▶ [Text to read]:
|---|
Thread: Unnecessary locks for partitioned tables
Hello!
Recently I`ve been pushing into life a new project and immediately experienced an Out of shared memory error while querying partitioned tables.
Imagine a huge busy table that you want to split into hundreds of partitions by list. Partition key is a kind of surrogate key that can be calculated outside of database and can be provided as parameter.
create table t (a int) partition by list (a);
select format('create table %I partition of t for values in (%s)', 'p'||x, x)
from generate_series(0,20) x
Query is executed inside stored procedure or as a prepared statement by, let’s say, Spring JPA.
prepare s (int) as select * from t where a = $1;
explain (analyze) execute s(0);
At the beginning database (12,13,14, or 15 versions) will try to create a custom execution plan like this one:
Query Text: prepare s (int) as select * from t where a = $1;
Seq Scan on p0 t (cost=0.00..41.88 rows=13 width=4) (actual time=0.011..0.011 rows=0 loops=1)
Filter: (a = 0)
We have only one partition examined. But suddenly database decides to create more generic query plan to deal with all range of partitions.
begin;
set local plan_cache_mode = force_generic_plan;
Now all the queries looks like:
Query Text: prepare s (int) as select * from t where a = $1;
Append (cost=0.00..880.74 rows=273 width=4) (actual time=0.014..0.015 rows=0 loops=1)
Subplans Removed: 20
-> Seq Scan on p0 t_1 (cost=0.00..41.88 rows=13 width=4) (actual time=0.013..0.013 rows=0 loops=1)
Filter: (a = $1)
|---|
▶ [What you will do]:
a) Answer these three questions from the thread on partitioned tables, one answer per line and marked like its question:
(i) What error did the poster run into while querying partitioned tables?
(ii) Which database versions does the thread name as first trying a custom execution plan?
(iii) How many subplans does the generic plan report as removed?
b) For each statement, say whether the thread on partitioned tables agrees with it. Answer yes or no, and quote the words from the thread that decide it.
(i) The busy table is to be split into partitions by range.
(ii) The custom execution plan examines only one partition.
(iii) The generic plan is forced by setting plan_cache_mode to force_custom_plan.

▶ [Data]:
|---|
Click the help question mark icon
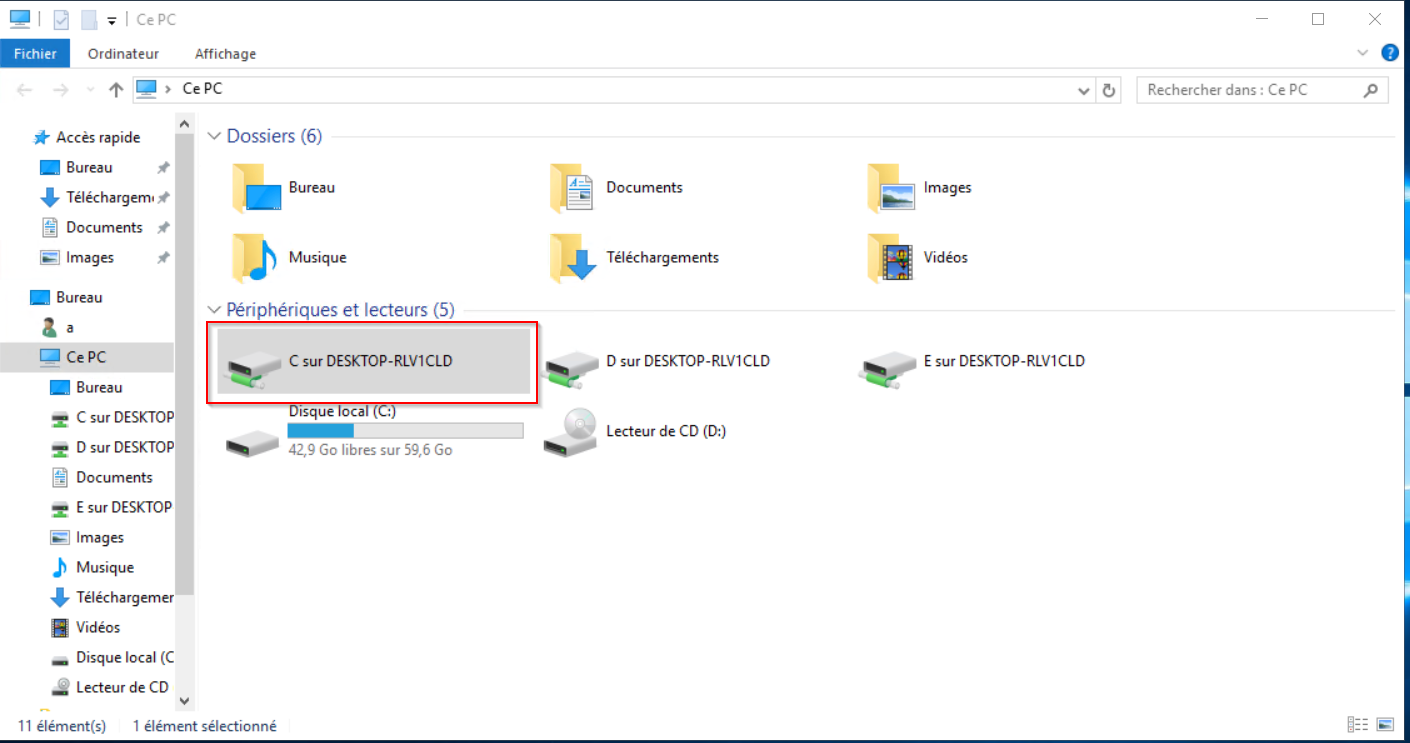The height and width of the screenshot is (743, 1410). [1389, 53]
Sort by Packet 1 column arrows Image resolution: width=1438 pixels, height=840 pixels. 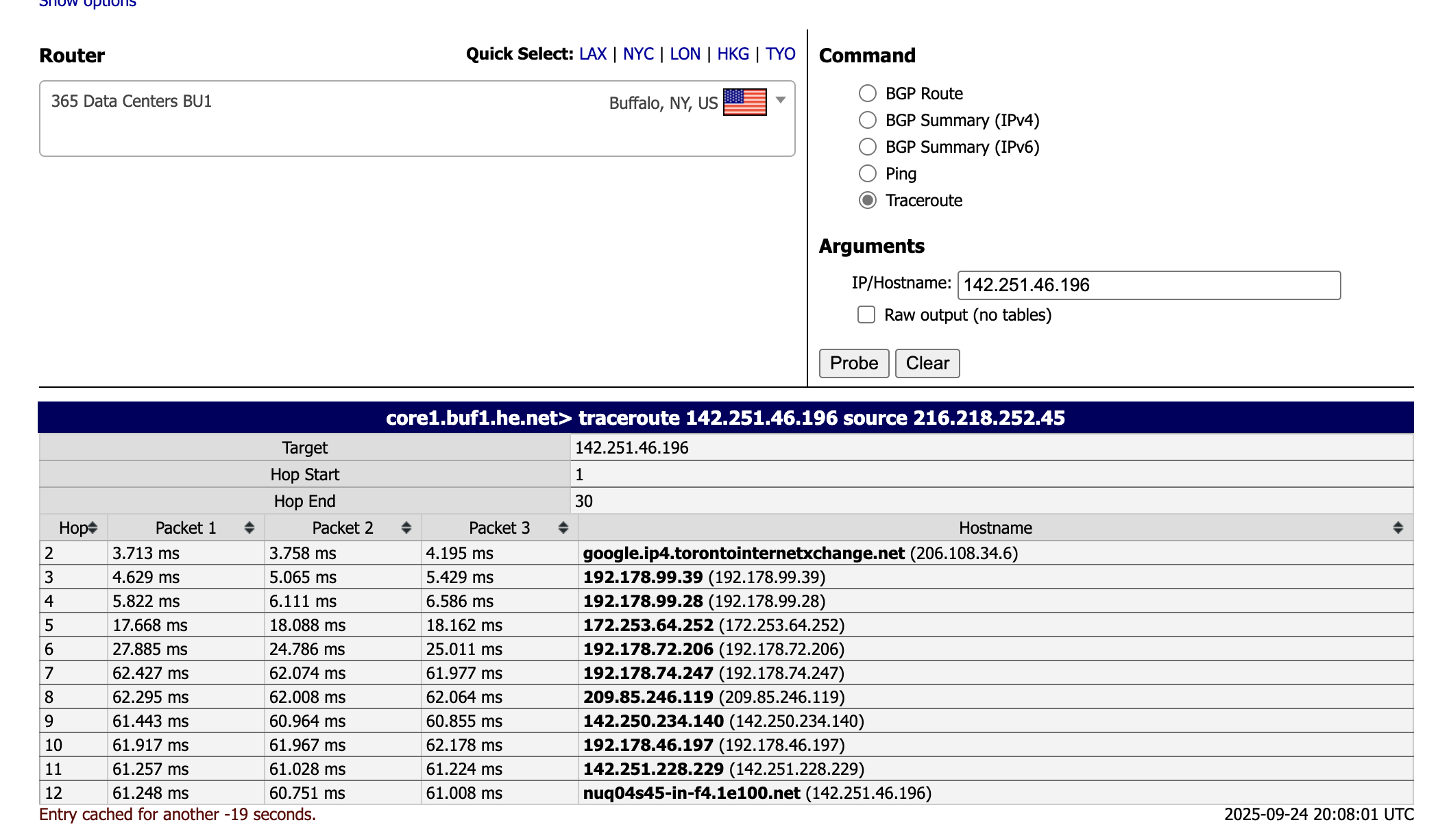pyautogui.click(x=249, y=528)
|---|
▶ [Worked solutions]:
a)
(i) An Out of shared memory error
(ii) Versions 12, 13, 14, or 15
(iii) 20

b)
(i) No: "split into hundreds of partitions by list"
(ii) Yes: "We have only one partition examined."
(iii) No: "set local plan_cache_mode = force_generic_plan;"